--- Data to use Enclosed Below ---

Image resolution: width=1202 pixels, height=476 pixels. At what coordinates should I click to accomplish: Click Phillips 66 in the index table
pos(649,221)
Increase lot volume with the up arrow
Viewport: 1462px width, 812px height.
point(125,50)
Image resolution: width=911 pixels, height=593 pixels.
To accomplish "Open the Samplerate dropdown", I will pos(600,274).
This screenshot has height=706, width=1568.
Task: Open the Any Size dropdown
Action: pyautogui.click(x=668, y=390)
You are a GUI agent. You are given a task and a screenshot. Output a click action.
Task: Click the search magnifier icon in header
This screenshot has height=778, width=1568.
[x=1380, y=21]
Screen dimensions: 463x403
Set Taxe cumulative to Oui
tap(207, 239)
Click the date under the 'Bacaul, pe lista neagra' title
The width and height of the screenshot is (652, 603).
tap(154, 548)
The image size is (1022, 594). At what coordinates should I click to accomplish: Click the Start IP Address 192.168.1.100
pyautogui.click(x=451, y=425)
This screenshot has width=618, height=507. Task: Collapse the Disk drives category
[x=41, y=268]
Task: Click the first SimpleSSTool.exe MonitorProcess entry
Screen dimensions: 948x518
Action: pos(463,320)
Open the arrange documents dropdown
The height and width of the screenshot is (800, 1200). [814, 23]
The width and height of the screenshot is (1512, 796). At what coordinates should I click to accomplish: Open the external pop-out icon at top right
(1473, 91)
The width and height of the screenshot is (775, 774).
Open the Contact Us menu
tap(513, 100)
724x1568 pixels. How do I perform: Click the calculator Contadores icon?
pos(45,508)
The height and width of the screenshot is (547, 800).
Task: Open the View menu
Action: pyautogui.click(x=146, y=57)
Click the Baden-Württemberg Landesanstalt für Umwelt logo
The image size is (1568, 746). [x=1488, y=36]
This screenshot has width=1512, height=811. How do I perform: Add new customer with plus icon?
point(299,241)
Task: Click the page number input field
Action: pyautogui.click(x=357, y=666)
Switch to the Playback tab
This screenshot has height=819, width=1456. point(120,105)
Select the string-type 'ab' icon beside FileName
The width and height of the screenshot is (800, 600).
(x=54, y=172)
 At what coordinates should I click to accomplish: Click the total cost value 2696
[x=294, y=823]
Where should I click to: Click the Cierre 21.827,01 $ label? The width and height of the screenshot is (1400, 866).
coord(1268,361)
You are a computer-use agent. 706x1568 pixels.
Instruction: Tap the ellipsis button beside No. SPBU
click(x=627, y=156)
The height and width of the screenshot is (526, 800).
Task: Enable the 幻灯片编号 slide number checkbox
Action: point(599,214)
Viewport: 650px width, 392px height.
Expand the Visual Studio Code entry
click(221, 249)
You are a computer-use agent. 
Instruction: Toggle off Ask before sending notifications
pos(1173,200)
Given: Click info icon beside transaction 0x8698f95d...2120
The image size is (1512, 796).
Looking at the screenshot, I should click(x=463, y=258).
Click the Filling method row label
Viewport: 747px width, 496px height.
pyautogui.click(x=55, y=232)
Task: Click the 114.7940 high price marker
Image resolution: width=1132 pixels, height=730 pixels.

--- End of Enclosed Data to use ---

Show the lines of the records that contain the word "agent".

You are a GUI agent. You are given a task and a screenshot. Output a click action.
You are a computer-use agent. 706x1568 pixels.
You are a computer-use agent. 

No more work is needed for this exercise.